▶ [Problem details]
State how many lines in the records hold the word "agent", giving the number and no other text.

▶ [Data for review]

——

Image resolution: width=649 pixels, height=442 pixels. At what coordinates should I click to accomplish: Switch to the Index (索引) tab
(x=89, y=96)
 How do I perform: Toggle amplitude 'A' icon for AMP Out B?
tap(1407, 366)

——

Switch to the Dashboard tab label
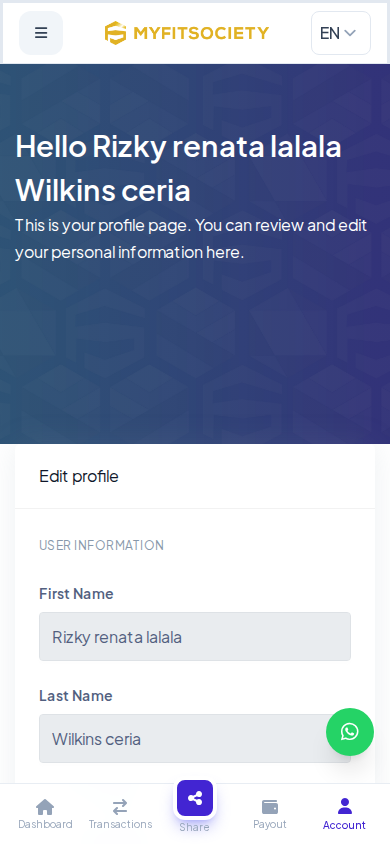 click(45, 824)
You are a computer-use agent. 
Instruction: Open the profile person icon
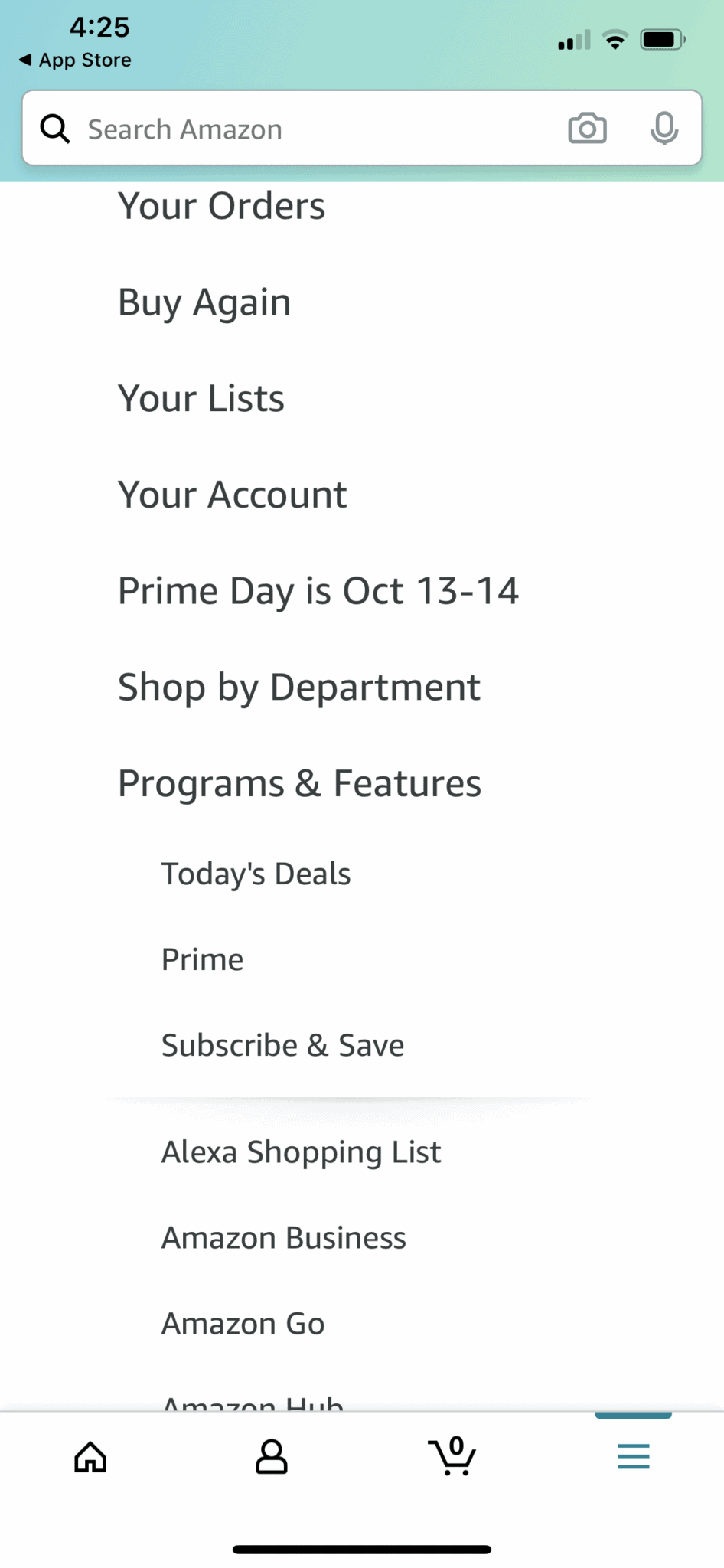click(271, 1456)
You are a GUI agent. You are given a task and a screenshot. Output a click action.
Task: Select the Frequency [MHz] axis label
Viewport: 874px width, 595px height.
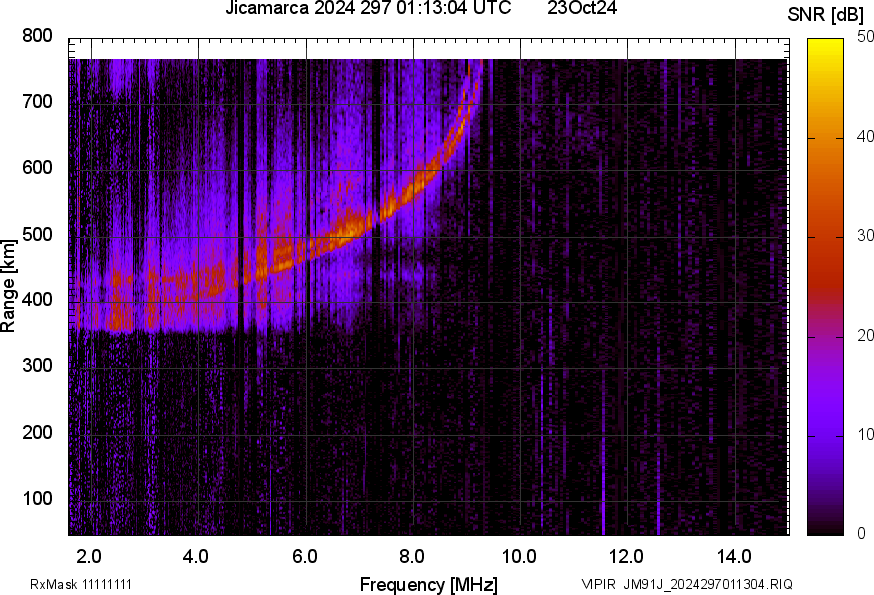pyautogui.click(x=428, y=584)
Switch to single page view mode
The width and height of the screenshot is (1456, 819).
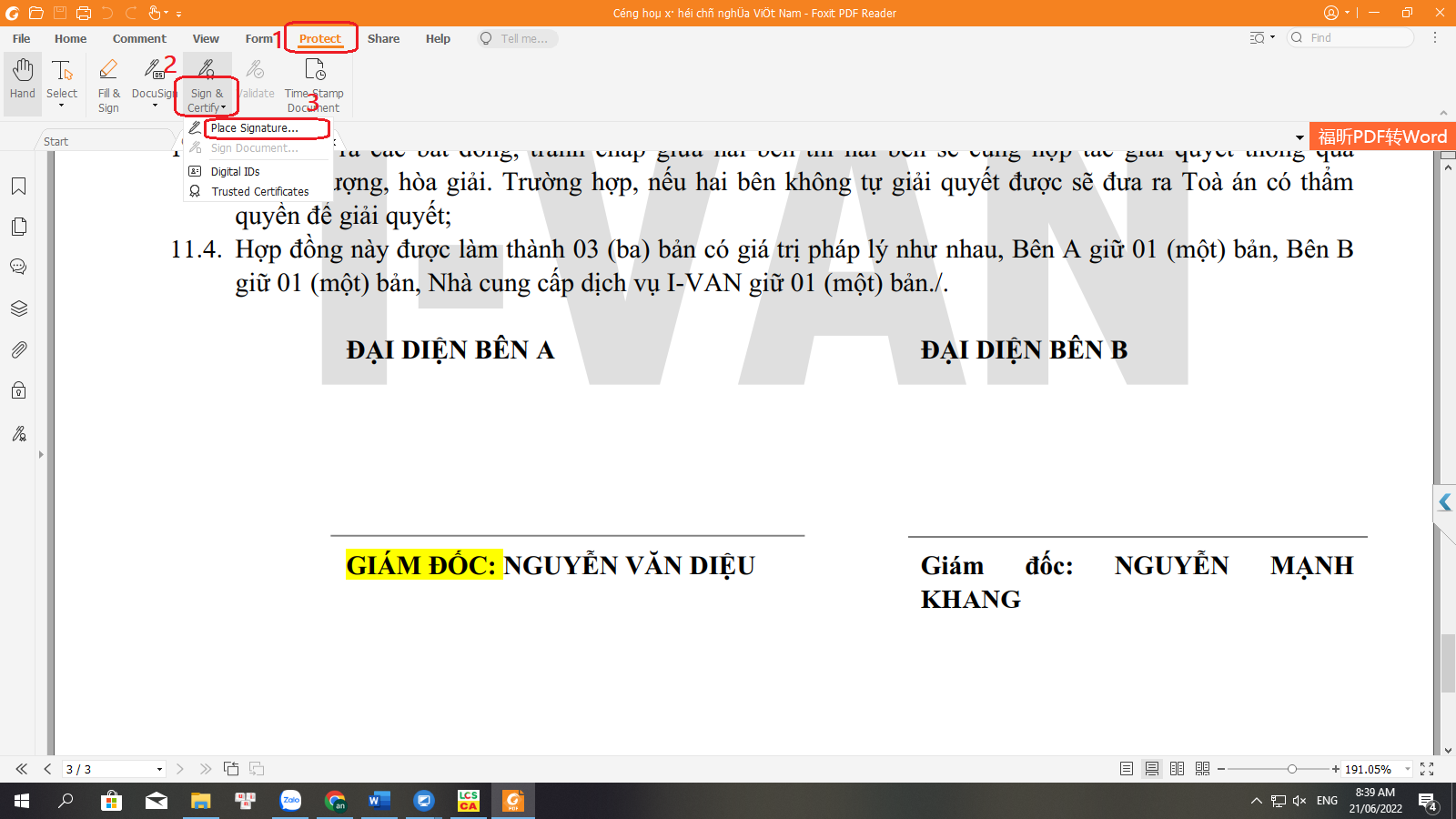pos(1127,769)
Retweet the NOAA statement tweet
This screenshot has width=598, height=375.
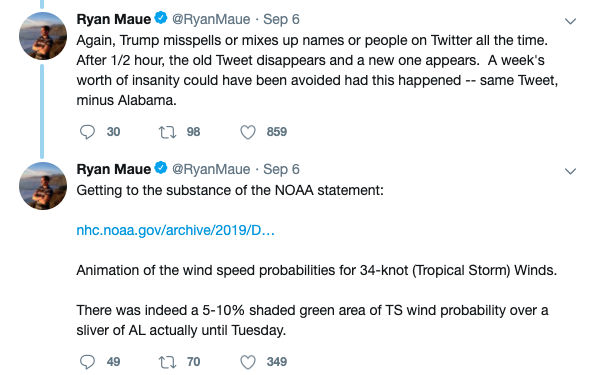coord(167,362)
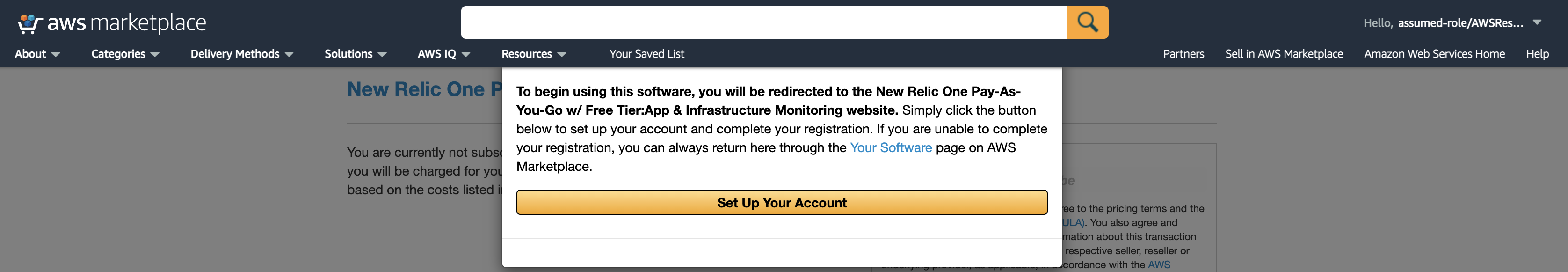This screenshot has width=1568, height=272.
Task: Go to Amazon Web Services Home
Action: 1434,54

——

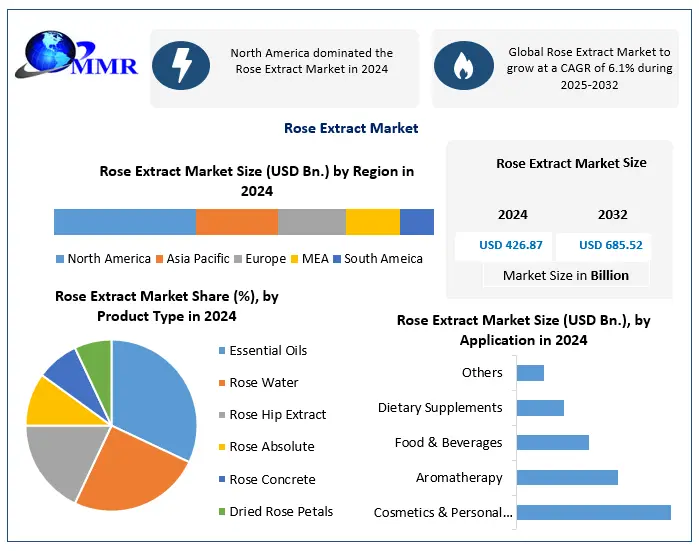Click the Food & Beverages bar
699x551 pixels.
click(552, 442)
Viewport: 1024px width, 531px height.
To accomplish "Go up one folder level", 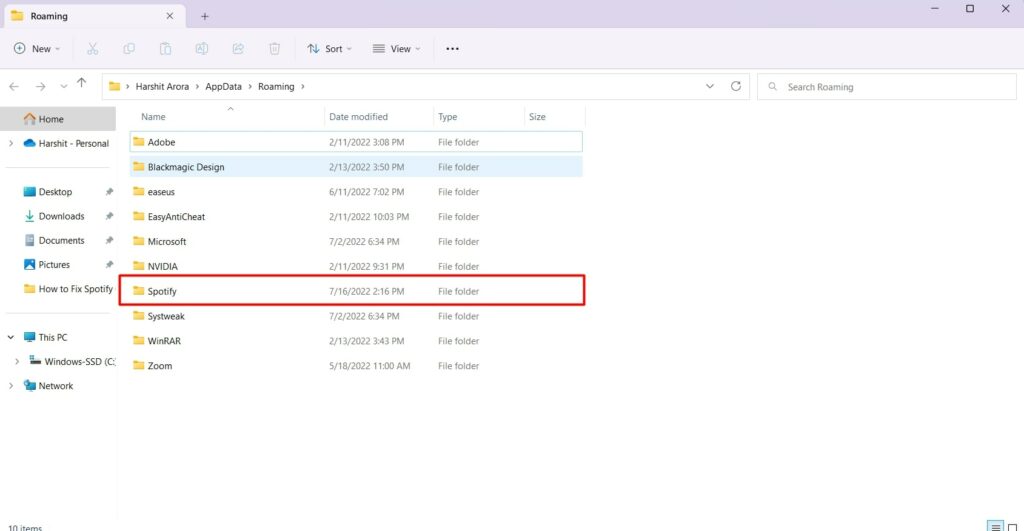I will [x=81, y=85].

——

▶ [Expected answer]
2